Students know the definition of congruence and related notation, i.e., ≅ . Students know that to prove two figures are congruent there must be a sequence of rigid motions that maps one figure onto the other.
Students know the basic properties of congruence are similar to the properties for all three rigid motions (translations, rotations, and reflections).
Congruence - the sequence of basic rigid motions that maps one figure onto another.
A sequence to show congruence can be any combination of translation, rotation and reflection.
In summary, if a figure S is congruent S' then S' is also congruent to S. In symbols S ≅ S'. It does not matter whether S comes first or S' does.
a. Describe the sequence of basic rigid motions that shows S1 ≅ S2
b. Describe the sequence of basic rigid motions that shows S2 ≅ S3
c. Describe the sequence of basic rigid motions that shows S1 ≅ S3
Basic properties of all three basic rigid motions
A basic rigid motion maps a line to a line, a ray to a ray, a segment to a segment, and an angle to an angle.
A basic rigid motion preserves lengths of segments.
A basic rigid motion preserves degrees of angles.
Perform the sequence of a translation followed by a rotation of Figure XYZ, where T is a translation along a vector AB and R is a rotation of d degrees (you choose d) around a center O. Label the transformed figure X'Y'Z'. Will XYZ ≅ X'Y'Z'?

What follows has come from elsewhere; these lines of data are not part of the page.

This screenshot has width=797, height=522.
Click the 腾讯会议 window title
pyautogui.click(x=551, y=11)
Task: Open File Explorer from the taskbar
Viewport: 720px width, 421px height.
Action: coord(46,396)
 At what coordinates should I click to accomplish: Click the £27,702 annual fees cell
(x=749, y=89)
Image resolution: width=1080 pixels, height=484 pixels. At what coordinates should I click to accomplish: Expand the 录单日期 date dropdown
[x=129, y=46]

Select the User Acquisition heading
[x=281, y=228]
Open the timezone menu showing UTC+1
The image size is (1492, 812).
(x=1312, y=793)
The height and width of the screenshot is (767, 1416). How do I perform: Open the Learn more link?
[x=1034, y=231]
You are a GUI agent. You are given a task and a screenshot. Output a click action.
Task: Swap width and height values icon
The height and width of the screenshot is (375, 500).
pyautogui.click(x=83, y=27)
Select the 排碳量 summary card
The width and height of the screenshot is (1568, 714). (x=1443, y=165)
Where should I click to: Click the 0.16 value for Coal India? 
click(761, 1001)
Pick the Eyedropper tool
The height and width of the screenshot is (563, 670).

Given that sequences enjoy the same basic properties of basic rigid motions, we can state three basic properties of congruences:
(C1) A congruence maps a line to a line, a ray to a ray, a segment to a segment, and an angle to an angle.
(C2) A congruence preserves lengths of segments.
(C3) A congruence preserves degrees of angles.
The notation used for congruence is ≅.